The WHBA got Arts Council national portfolio status in 2017 which, although the annual grant is worth about 6% of its needs, gives it the professional standing it needs to fundraise. It got its plot in Nine Elms as a result of Section 106, the clause in the planning legislation that requires developers to set aside land for cultural amenities. The academy had to compete with 42 other Wandsworth organisations, but having got the plot (for which it pays a rent of £1 a year for 50 years) it had to raise the money for its new academy and build it during the pandemic and lockdown when it just had to appeal all the harder. A staunch supporter had been the former magazine magnate Terry Mansfield who was offering help and advice almost to the moment that he became one of Covid’s first victims in 2020.

 


 
In the pandemic, during which no-one was laid off despite there being no furlough for freelances, they got a life-saving grant from the Culture Recovery Fund, and now a levelling up grant of £700,000 which, it is calculated, will generate £11m for the local economy. “Cities, London as much as anywhere, need culture” Gero says.
 
Her new academy has 100-seat flexible auditorium, a video studio, a recording desk - all to the highest technical specifications - tutorial rooms, a green room for its guest performers and a café.

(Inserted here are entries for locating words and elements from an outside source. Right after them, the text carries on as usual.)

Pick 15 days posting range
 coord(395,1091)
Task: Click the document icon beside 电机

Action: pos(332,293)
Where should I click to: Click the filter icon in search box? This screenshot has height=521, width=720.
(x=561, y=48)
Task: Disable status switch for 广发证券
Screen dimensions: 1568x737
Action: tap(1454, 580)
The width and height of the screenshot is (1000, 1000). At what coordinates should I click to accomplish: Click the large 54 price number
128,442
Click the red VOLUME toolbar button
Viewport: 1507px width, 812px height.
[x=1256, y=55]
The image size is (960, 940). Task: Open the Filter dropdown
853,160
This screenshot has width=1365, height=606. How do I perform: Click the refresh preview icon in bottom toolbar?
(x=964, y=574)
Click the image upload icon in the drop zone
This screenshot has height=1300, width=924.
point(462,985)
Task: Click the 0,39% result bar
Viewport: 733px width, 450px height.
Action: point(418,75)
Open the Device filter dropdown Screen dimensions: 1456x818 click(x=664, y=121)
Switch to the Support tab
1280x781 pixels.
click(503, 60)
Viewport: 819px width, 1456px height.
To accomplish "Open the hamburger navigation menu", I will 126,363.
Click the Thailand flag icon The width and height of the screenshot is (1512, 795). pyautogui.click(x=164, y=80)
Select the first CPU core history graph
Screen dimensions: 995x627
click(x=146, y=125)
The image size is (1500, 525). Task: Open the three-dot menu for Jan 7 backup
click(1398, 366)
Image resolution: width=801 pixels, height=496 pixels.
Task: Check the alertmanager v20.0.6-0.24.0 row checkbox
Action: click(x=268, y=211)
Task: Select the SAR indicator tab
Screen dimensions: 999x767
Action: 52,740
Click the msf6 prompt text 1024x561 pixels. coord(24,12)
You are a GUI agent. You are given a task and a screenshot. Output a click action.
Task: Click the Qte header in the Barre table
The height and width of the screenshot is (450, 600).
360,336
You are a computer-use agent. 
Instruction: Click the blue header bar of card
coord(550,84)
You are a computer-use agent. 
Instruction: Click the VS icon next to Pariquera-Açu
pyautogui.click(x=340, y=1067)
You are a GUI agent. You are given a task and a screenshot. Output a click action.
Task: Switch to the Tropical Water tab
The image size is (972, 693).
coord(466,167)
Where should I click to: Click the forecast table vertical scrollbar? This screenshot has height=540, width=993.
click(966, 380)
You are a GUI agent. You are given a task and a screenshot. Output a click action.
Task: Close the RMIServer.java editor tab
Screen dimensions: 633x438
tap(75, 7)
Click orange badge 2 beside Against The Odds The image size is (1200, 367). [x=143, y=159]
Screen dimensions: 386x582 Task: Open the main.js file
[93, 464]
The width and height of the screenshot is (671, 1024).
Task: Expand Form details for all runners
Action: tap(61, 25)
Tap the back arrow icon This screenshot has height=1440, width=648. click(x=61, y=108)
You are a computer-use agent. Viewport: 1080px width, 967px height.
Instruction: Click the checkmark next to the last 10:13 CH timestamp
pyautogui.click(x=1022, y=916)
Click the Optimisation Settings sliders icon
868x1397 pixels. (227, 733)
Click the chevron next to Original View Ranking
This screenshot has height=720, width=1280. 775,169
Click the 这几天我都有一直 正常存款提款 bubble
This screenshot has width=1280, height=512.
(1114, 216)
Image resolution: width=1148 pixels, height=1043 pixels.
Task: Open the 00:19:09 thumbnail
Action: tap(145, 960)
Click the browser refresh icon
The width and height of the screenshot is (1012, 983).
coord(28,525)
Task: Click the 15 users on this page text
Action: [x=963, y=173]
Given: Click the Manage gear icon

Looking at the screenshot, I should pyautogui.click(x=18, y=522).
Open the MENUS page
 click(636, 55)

And if the high-grade gilding, the chandeliers on the stairs and the art in the lift well seem out of place, they are a Gero signifier - “We welcome young people from all backgrounds and when they come it has to feel that they are arriving somewhere, somewhere that gives them a lift” she says.
 
Building 51st State was the epiphany. “It was under the radar, as most of what we do is” she says, “but we were teaching hundreds of children. We saw more need for kids to do music, we could see how music was transforming worlds even then. They came from different musical backgrounds but there are not enough venues for bands to play - if you want to play football there are plenty of spaces, but not if you want to play music. We needed to open it up a bit, and that has to be by engagement”.
 
And it needs the social investment of communities, from where the AWHB get its students rather from schools and other institutions.
 
The Section 106 award was for a permanent community project, but the Nine Elms community has mostly yet to arrive. There’s no library in the locale, no swimming pool, no gym, no playing fields, no corner shop, “yet they can come here and get music lessons, and our charity will support them if they need it". Most of the homes being built are luxury, many belonging to absentee owners, but the development has to have a proportion of affordable housing which will bring 50-60,000 residents in lower income brackets. Of the kids who have turned up since last month’s opening, about 10% are from the immediate neighbourhood.
 
When those families arrive in the next months, along with those ten minutes’ walk away in the new development at Battersea Power Station (though only 9% of that development will be affordable housing), they will have a concert hall providing entertainment from folk to classical to jazz to hip-hop to world music and emerging artists, new work from the composer Julian Joseph and inevitable fundraising events such as a concert by the violinist Harriet Mackenzie.
 
Making music is not in itself this music academy’s purpose. “It’s to solve social problems and lack of creativity in lives through music, and we need to get communities working with us” Gero says. Young people are beset by unprecedented pressures at school, she says, having to be constantly tested because of the failures of the exam system, and then at home by social media “telling them what to think, telling them about mental health, climate change, everything but creativity” she says. 
 
“This gives them peace in which they can be themselves”.